Zwłaszcza że zbliżał się urlop i dodatkowo po powrocie chrzciny chrześniaka mojego Jaśka a czasu brak nba wizytę u specjalisty wysiedzanie jaja na krześle i marnowanie 3 h w bezczynnośći - mogłabym nadrobić zaległości w czytaniu wprawdzie ale... mogłabym usłyszęć np.

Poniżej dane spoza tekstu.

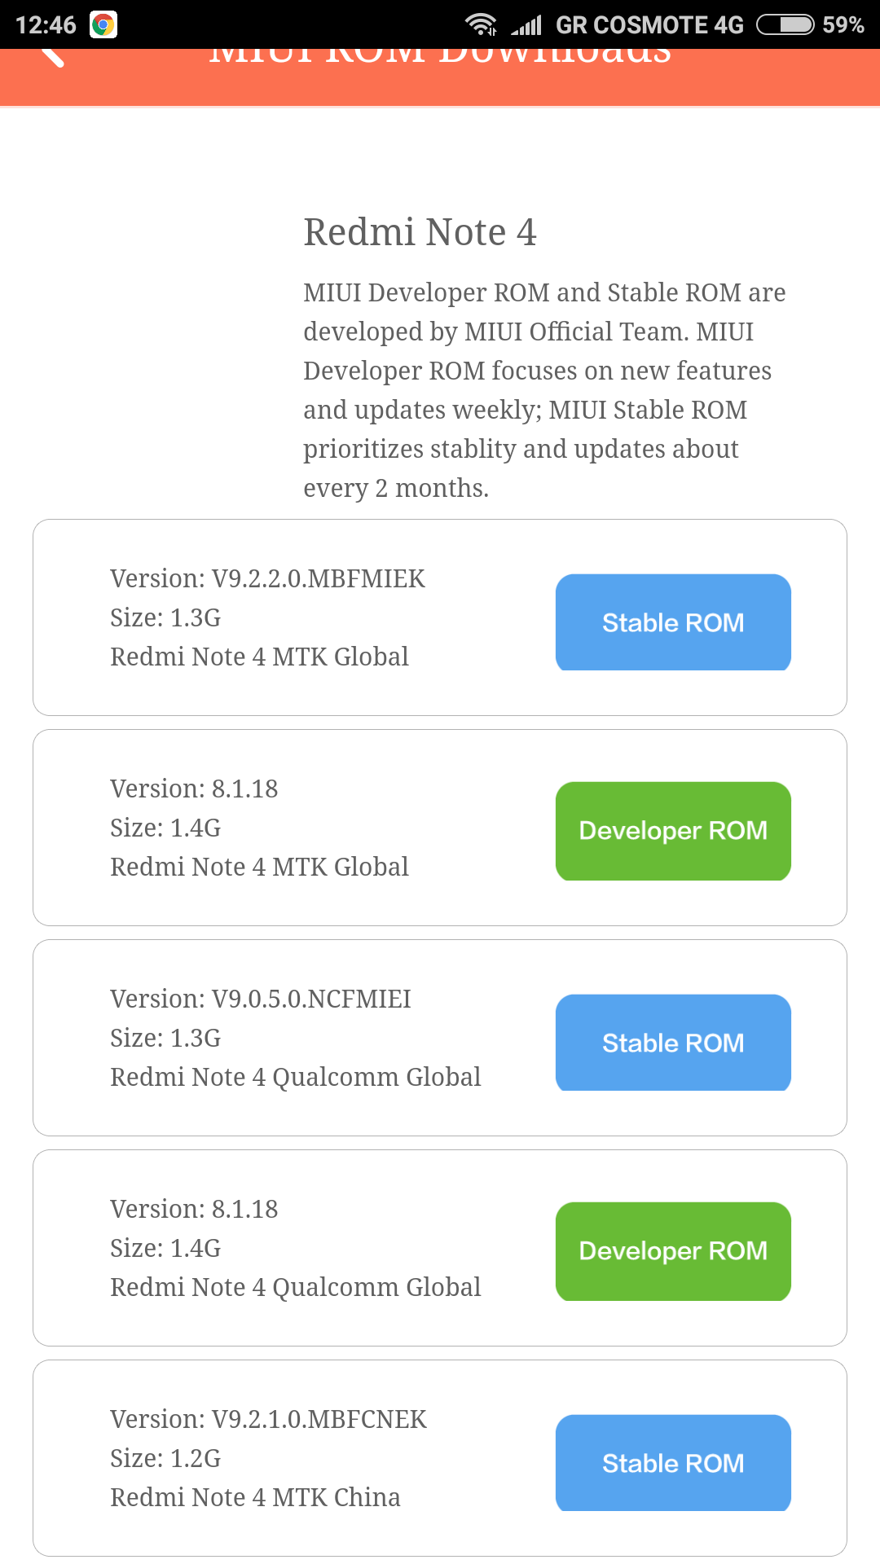Image resolution: width=880 pixels, height=1564 pixels.
Task: Tap the 12:46 clock in status bar
Action: 46,24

Anka oszalałaś????!!!!!!!!! Taki kolor Ci nie wyjdzie!!!!! więc postanowiłam wziąć sprawy w swoje ręce...


 Kupiłam rozjaśniacz....

Rozjaśnia do 6 tonów myślę raz kozie śmierć, nałożyłam, mało mi oczu nie wypalił aromatyczny taki !!!!!!!!! głowa nie dawała oznak żadnych pomyślałam że jest więc ok, włosy nie wypadły.. po określonym czasie i 10 min nadstanu zmyłam ..... oczom ukazała się hmmm jak to nazwać, cebulowej łupiny barwa moich kłaczków, Połowica zaniemówiła......  czas na farbę, 

mimo pomysłu na średni bląd oczy me powiodły w kierunku średnio jasnego, popielatego,  i oderwać się nie chciały.... efekt coż, na rudym odcieniu pozostałym po rozjaśnianiu musiała zostać tak czy siak lekko marchewkowa poświata.... 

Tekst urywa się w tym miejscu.